# [Aim of the task]
The whole listing is to be repeated exactly. Add nothing.
+ + + + +
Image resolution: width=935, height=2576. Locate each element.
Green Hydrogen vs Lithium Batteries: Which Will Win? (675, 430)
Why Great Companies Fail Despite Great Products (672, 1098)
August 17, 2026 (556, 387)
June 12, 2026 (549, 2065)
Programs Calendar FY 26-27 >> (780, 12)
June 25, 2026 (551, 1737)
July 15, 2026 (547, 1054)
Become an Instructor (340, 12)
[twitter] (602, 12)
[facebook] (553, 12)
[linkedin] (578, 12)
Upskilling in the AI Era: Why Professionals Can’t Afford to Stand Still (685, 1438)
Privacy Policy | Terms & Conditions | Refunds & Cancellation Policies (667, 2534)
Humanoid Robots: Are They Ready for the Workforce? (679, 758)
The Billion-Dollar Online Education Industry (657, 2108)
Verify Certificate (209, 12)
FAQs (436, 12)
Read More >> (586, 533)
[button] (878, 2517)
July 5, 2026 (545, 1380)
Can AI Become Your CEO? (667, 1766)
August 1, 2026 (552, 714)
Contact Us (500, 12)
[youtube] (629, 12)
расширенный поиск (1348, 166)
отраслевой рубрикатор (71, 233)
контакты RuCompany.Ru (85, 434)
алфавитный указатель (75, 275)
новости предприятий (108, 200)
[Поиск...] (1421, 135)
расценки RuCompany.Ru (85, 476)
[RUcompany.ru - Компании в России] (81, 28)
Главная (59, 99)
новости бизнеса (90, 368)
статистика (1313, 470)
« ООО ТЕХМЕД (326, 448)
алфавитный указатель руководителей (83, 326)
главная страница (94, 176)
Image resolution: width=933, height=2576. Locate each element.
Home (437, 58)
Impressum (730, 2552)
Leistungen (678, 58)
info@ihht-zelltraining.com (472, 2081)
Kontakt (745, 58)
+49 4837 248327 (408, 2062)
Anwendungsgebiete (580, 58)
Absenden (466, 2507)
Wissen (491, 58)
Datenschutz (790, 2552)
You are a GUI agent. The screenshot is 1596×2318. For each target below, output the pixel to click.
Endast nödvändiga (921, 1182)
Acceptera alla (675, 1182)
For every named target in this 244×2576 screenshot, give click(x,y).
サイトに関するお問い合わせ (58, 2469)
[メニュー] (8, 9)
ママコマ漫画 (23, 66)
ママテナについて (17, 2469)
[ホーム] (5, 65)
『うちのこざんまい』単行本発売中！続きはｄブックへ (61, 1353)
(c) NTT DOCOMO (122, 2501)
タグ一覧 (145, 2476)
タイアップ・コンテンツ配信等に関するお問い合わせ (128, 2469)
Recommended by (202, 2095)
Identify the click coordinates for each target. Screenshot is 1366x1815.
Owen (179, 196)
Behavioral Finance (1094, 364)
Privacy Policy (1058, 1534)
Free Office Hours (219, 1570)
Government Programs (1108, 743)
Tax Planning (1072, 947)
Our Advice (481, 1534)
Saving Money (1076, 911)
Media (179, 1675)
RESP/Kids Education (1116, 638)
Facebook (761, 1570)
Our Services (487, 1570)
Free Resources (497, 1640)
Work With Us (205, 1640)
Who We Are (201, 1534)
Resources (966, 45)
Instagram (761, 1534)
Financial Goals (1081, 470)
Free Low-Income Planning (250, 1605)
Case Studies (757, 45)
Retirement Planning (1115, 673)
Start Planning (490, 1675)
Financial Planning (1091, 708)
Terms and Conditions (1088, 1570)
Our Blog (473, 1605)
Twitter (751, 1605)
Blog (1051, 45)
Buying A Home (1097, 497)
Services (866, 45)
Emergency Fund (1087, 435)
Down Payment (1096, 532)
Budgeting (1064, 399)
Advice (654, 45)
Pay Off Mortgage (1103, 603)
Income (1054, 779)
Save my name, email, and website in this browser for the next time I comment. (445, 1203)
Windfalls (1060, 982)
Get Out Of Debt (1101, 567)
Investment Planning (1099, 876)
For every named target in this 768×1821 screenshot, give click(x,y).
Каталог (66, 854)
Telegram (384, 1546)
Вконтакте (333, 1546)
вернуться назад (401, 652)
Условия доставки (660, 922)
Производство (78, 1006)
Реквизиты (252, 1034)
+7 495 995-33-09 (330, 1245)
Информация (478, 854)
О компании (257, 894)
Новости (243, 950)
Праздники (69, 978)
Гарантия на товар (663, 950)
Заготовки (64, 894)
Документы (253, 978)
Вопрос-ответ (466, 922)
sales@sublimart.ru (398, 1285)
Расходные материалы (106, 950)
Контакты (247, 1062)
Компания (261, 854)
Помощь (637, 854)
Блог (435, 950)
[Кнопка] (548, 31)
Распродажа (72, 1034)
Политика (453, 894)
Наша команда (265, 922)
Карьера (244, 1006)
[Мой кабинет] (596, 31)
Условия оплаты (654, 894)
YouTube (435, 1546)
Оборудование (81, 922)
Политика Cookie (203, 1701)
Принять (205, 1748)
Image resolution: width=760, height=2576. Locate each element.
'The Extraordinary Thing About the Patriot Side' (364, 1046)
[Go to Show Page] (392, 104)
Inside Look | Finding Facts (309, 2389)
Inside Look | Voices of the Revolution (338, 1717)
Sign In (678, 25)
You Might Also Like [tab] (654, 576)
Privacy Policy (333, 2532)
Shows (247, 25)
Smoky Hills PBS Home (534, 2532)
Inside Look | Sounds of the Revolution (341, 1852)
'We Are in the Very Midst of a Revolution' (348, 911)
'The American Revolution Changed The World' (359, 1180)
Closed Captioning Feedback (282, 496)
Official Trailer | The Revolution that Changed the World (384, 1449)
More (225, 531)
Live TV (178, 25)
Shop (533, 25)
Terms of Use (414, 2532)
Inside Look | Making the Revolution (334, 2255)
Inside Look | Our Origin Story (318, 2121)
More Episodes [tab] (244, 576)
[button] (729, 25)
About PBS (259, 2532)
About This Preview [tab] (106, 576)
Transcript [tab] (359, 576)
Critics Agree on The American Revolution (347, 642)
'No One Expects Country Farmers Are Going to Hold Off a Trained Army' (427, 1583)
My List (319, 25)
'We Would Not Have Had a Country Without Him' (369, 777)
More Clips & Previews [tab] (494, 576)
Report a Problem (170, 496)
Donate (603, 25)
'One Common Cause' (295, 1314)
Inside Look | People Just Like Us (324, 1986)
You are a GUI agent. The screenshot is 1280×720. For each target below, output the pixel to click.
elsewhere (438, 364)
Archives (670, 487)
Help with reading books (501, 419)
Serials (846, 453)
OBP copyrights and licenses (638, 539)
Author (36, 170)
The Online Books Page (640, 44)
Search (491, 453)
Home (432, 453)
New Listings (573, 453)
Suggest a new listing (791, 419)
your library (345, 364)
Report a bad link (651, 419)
+ + + + +
# [Solution for this problem]
Image resolution: width=935, height=2576. Locate each element.
Green Hydrogen vs Lithium Batteries: Which Will Win? (675, 430)
Why Great Companies Fail Despite Great Products (672, 1098)
August 17, 2026 (556, 387)
June 12, 2026 (549, 2065)
Programs Calendar FY 26-27 >> (780, 12)
June 25, 2026 (551, 1737)
July 15, 2026 (547, 1054)
Become an Instructor (340, 12)
[twitter] (602, 12)
[facebook] (553, 12)
[linkedin] (578, 12)
Upskilling in the AI Era: Why Professionals Can’t Afford to Stand Still (685, 1438)
Privacy Policy | Terms & Conditions | Refunds & Cancellation Policies (667, 2534)
Humanoid Robots: Are They Ready for the Workforce? (679, 758)
The Billion-Dollar Online Education Industry (657, 2108)
Verify Certificate (209, 12)
FAQs (436, 12)
Read More >> (586, 533)
[button] (878, 2517)
July 5, 2026 (545, 1380)
Can AI Become Your CEO? (667, 1766)
August 1, 2026 (552, 714)
Contact Us (500, 12)
[youtube] (629, 12)
расширенный поиск (1348, 166)
отраслевой рубрикатор (71, 233)
контакты RuCompany.Ru (85, 434)
алфавитный указатель (75, 275)
новости предприятий (108, 200)
[Поиск...] (1421, 135)
расценки RuCompany.Ru (85, 476)
[RUcompany.ru - Компании в России] (81, 28)
Главная (59, 99)
новости бизнеса (90, 368)
статистика (1313, 470)
« ООО ТЕХМЕД (326, 448)
алфавитный указатель руководителей (83, 326)
главная страница (94, 176)
Image resolution: width=933, height=2576. Locate each element.
Home (437, 58)
Impressum (730, 2552)
Leistungen (678, 58)
info@ihht-zelltraining.com (472, 2081)
Kontakt (745, 58)
+49 4837 248327 (408, 2062)
Anwendungsgebiete (580, 58)
Absenden (466, 2507)
Wissen (491, 58)
Datenschutz (790, 2552)
You are a GUI agent. The screenshot is 1596×2318. For each target below, output the pixel to click.
Endast nödvändiga (921, 1182)
Acceptera alla (675, 1182)
For every named target in this 244×2576 screenshot, give click(x,y).
サイトに関するお問い合わせ (58, 2469)
[メニュー] (8, 9)
ママコマ漫画 (23, 66)
ママテナについて (17, 2469)
[ホーム] (5, 65)
『うちのこざんまい』単行本発売中！続きはｄブックへ (61, 1353)
(c) NTT DOCOMO (122, 2501)
タグ一覧 (145, 2476)
タイアップ・コンテンツ配信等に関するお問い合わせ (128, 2469)
Recommended by (202, 2095)
Identify the click coordinates for each target. Screenshot is 1366x1815.
Owen (179, 196)
Behavioral Finance (1094, 364)
Privacy Policy (1058, 1534)
Free Office Hours (219, 1570)
Government Programs (1108, 743)
Tax Planning (1072, 947)
Our Advice (481, 1534)
Saving Money (1076, 911)
Media (179, 1675)
RESP/Kids Education (1116, 638)
Facebook (761, 1570)
Our Services (487, 1570)
Free Resources (497, 1640)
Work With Us (205, 1640)
Who We Are (201, 1534)
Resources (966, 45)
Instagram (761, 1534)
Financial Goals (1081, 470)
Free Low-Income Planning (250, 1605)
Case Studies (757, 45)
Retirement Planning (1115, 673)
Start Planning (490, 1675)
Financial Planning (1091, 708)
Terms and Conditions (1088, 1570)
Our Blog (473, 1605)
Twitter (751, 1605)
Blog (1051, 45)
Buying A Home (1097, 497)
Services (866, 45)
Emergency Fund (1087, 435)
Down Payment (1096, 532)
Budgeting (1064, 399)
Advice (654, 45)
Pay Off Mortgage (1103, 603)
Income (1054, 779)
Save my name, email, and website in this browser for the next time I comment. (445, 1203)
Windfalls (1060, 982)
Get Out Of Debt (1101, 567)
Investment Planning (1099, 876)
For every named target in this 768×1821 screenshot, give click(x,y).
Каталог (66, 854)
Telegram (384, 1546)
Вконтакте (333, 1546)
вернуться назад (401, 652)
Условия доставки (660, 922)
Производство (78, 1006)
Реквизиты (252, 1034)
+7 495 995-33-09 (330, 1245)
Информация (478, 854)
О компании (257, 894)
Новости (243, 950)
Праздники (69, 978)
Гарантия на товар (663, 950)
Заготовки (64, 894)
Документы (253, 978)
Вопрос-ответ (466, 922)
sales@sublimart.ru (398, 1285)
Расходные материалы (106, 950)
Контакты (247, 1062)
Компания (261, 854)
Помощь (637, 854)
Блог (435, 950)
[Кнопка] (548, 31)
Распродажа (72, 1034)
Политика (453, 894)
Наша команда (265, 922)
Карьера (244, 1006)
[Мой кабинет] (596, 31)
Условия оплаты (654, 894)
YouTube (435, 1546)
Оборудование (81, 922)
Политика Cookie (203, 1701)
Принять (205, 1748)
Image resolution: width=760, height=2576. Locate each element.
'The Extraordinary Thing About the Patriot Side' (364, 1046)
[Go to Show Page] (392, 104)
Inside Look | Finding Facts (309, 2389)
Inside Look | Voices of the Revolution (338, 1717)
Sign In (678, 25)
You Might Also Like [tab] (654, 576)
Privacy Policy (333, 2532)
Shows (247, 25)
Smoky Hills PBS Home (534, 2532)
Inside Look | Sounds of the Revolution (341, 1852)
'We Are in the Very Midst of a Revolution' (348, 911)
'The American Revolution Changed The World' (359, 1180)
Closed Captioning Feedback (282, 496)
Official Trailer | The Revolution that Changed the World (384, 1449)
More (225, 531)
Live TV (178, 25)
Shop (533, 25)
Terms of Use (414, 2532)
Inside Look | Making the Revolution (334, 2255)
Inside Look | Our Origin Story (318, 2121)
More Episodes [tab] (244, 576)
[button] (729, 25)
About PBS (259, 2532)
About This Preview [tab] (106, 576)
Transcript [tab] (359, 576)
Critics Agree on The American Revolution (347, 642)
'No One Expects Country Farmers Are Going to Hold Off a Trained Army' (427, 1583)
My List (319, 25)
'We Would Not Have Had a Country Without Him' (369, 777)
More Clips & Previews [tab] (494, 576)
Report a Problem (170, 496)
Donate (603, 25)
'One Common Cause' (295, 1314)
Inside Look | People Just Like Us (324, 1986)
You are a GUI agent. The screenshot is 1280×720. For each target below, output the pixel to click.
elsewhere (438, 364)
Archives (670, 487)
Help with reading books (501, 419)
Serials (846, 453)
OBP copyrights and licenses (638, 539)
Author (36, 170)
The Online Books Page (640, 44)
Search (491, 453)
Home (432, 453)
New Listings (573, 453)
Suggest a new listing (791, 419)
your library (345, 364)
Report a bad link (651, 419)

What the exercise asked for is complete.